And with spring approaching, nature lovers from around the world will soon swarm Zion's trails.

Among the millions of visitors to the park every year are four artists in residence, who capture Zion in their work as it changes from day to day and season to season.

"We want them to make something that's pure Zion," said Eleanor Siebers, volunteer coordinator for the park.

Zion National Park's Artist-in-Residence program is open to professional visual, literary and performing artists, giving those selected the chance to live in and breathe in the park's beauty.

And, Siebers adds, "what they work on could be drastically different."

The park has hosted 19 painters, two sculptors, a videographer, musicians and even a typewriter artist.

The artists stay for a month, each in the historic Grotto House, which is based at the trailhead of the hike to Angel's Landing.

"It's just invaluable to be able to live there and see the changes day to day and week to week. You absorb it much better than you would if you just visited," said Dennis Farris, a Fort Worth, Texas-based oil painter who resided in the Grotto in February 2010.

The program started in 2010. Since then, Zion has hosted 35 artists.

In addition to art donated within six months of the artists' residencies, the park benefits from having artists connect with visitors and "talk to them about how the park speaks to them," Seibers said.

Larry Hughes' "Serenity" was produced under the Zion Artist-in-Residence program in October and November 2016. (Photo: Larry Hughes)
Larry Hughes' "Serenity" was produced under the Zion Artist-in-Residence program in October and November 2016. (Photo: Larry Hughes)

Larry Hughes, a watercolorist from Memphis, Tennessee, stayed in the park in October 2016 and calls his time there "magical."

Hughes said his favorite view in the park was "whichever one was before me at any particular moment."

However, he added, the Big Bend area "has a wonderful series of bends in the river and offers solitude, massive sandstone walls, arches, wildlife, views of rock climbers and an absolutely thrilling play of light across the land as the day progresses."

During his time living in the Grotto House, Hughes would wake up at 4 a.m. and head outside to work and explore before the sun rose, he said.

"It is impossible to sleep knowing the beauty that surrounds," Hughes said.

Many days, he would set up his easel in a "preselected spot" in the park and produce up to several paintings, he said. As he worked, Hughes often talked to tourists and "advocated for the park."

Toward the end of Hughes' time there, as he and his wife drove through the canyon and tried to define the "Zion experience," they came to the conclusion that "it's like living inside a painting," he said.

And "getting to know people" at the park, he added, was one of the highlights of his residency.

Farris echoed those statements, adding that even though he has fulfilled other residencies since staying in the Utah park, Zion felt "the most homelike."

Dennis Farris' oil painting "A Lady's Morning Veil" was inspired by his time spent as an artist-in-residence at the park in February 2010. (Photo: Dennis Farris)
Dennis Farris' oil painting "A Lady's Morning Veil" was inspired by his time spent as an artist-in-residence at the park in February 2010. (Photo: Dennis Farris)

Hughes says his time at Zion has stayed with him, and "as often as possible, watercolor brushes usher me back into that picture, where Zion’s magic holds such sublime rewards."

***

■ **Required actions**:
1. Decide whether each statement agrees with the Zion residency article: (a) Each artist stays in the Grotto House for a month. (b) The program began in 2012. (c) Hughes woke at 4 a.m. during his stay. For each, give yes or no with the deciding words from the article, quoted exactly.
2. Proceed with the Zion residency article, picking up after its final sentence.

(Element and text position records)
***

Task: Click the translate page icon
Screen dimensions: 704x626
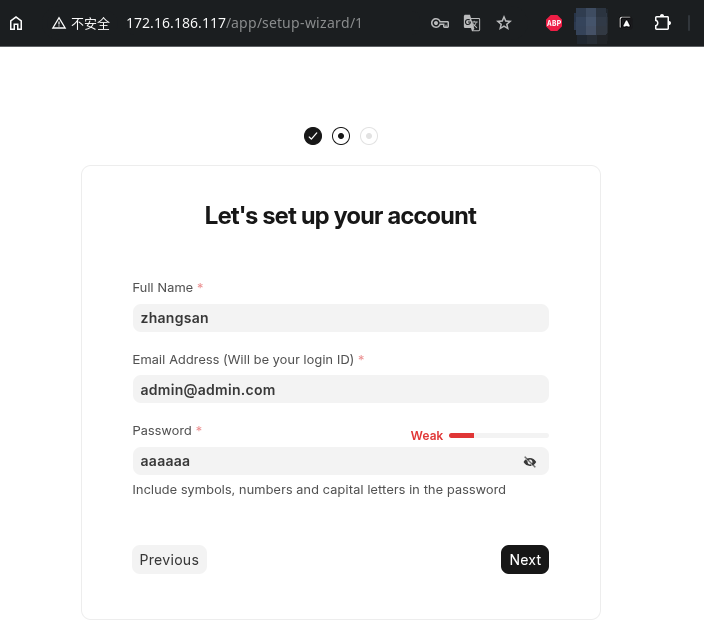Action: tap(472, 23)
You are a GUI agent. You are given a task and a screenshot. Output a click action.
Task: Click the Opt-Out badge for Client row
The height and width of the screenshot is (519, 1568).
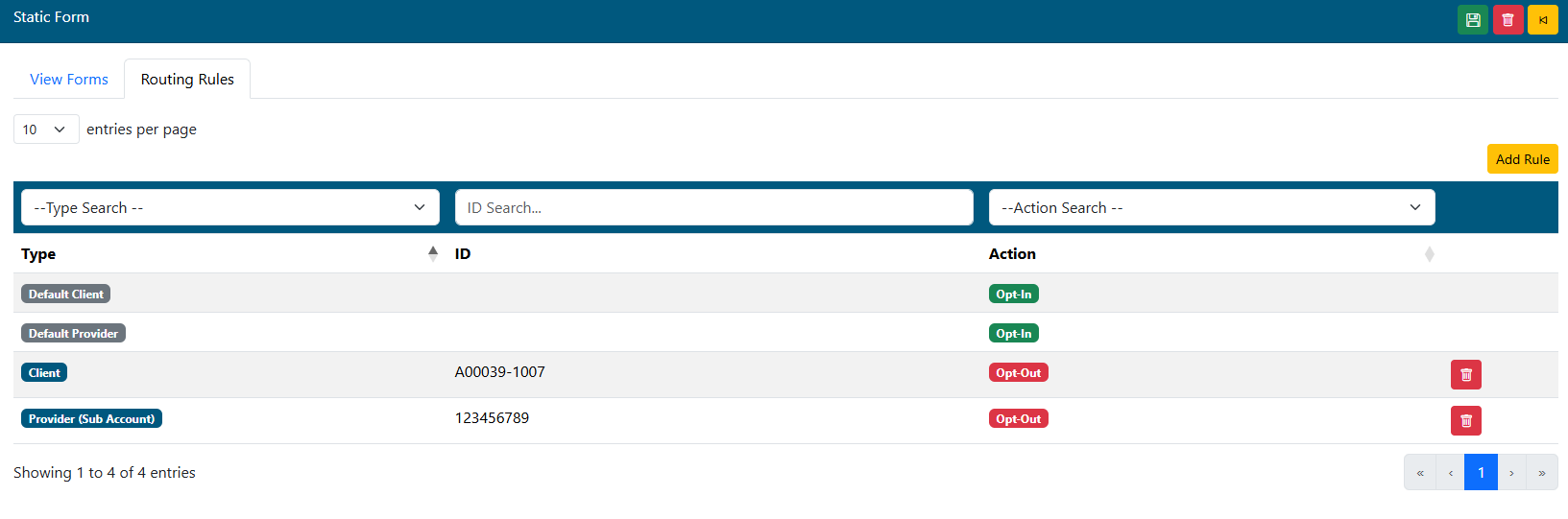click(1018, 373)
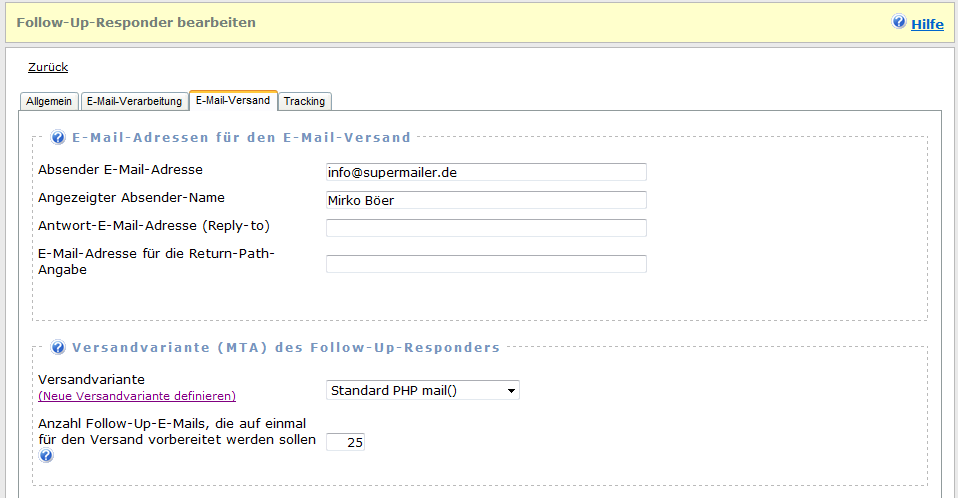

***

■ **Expected responses**:
1.
(a) Yes: "The artists stay for a month, each in the historic Grotto House"
(b) No: "The program started in 2010."
(c) Yes: "Hughes would wake up at 4 a.m. and head outside to work and explore before the sun rose"

2.
"The idea is to really be immersed in it," said Lorraine Bubar, a paper-cutting artist and painter from Los Angeles who resided in the park in September 2016.

"I would open my windows, and the first thing I’d see were mule deers, or there would be wild turkeys. At night, the night sky was just amazing," she said. "Either the full moon was illuminating the whole area, or the sky was just so incredibly dark filled with stars. That was just stunning."

When Bubar first arrived at Zion, her work included a collection of her first impressions of the park — the cottonwood tree outside the lodge, the shuttle bus and the jimsonweed flowers that were in season, she said.

Spending more time in the park, Bubar "honed in more" on "rock formations and the colors," she said.

As she worked inside the Grotto House, sometimes she would have open houses, during which visitors would come in and watch her work.

Artists in residence "connect visitors to the older history of artists in the park" who were among "the first to be inspired by the park and show the wild Western world" to the rest of the country, according to the park's volunteer coordinator.

The relationship between Zion and the world of art began in the early 20th century when, thanks to an artist, the park first earned national attention.

Dennis Farris' "Virgin River Rock" was inspired by his time spent as an artist-in-residence at the park in February 2010. (Photo: Dennis Farris)
Dennis Farris' "Virgin River Rock" was inspired by his time spent as an artist-in-residence at the park in February 2010. (Photo: Dennis Farris)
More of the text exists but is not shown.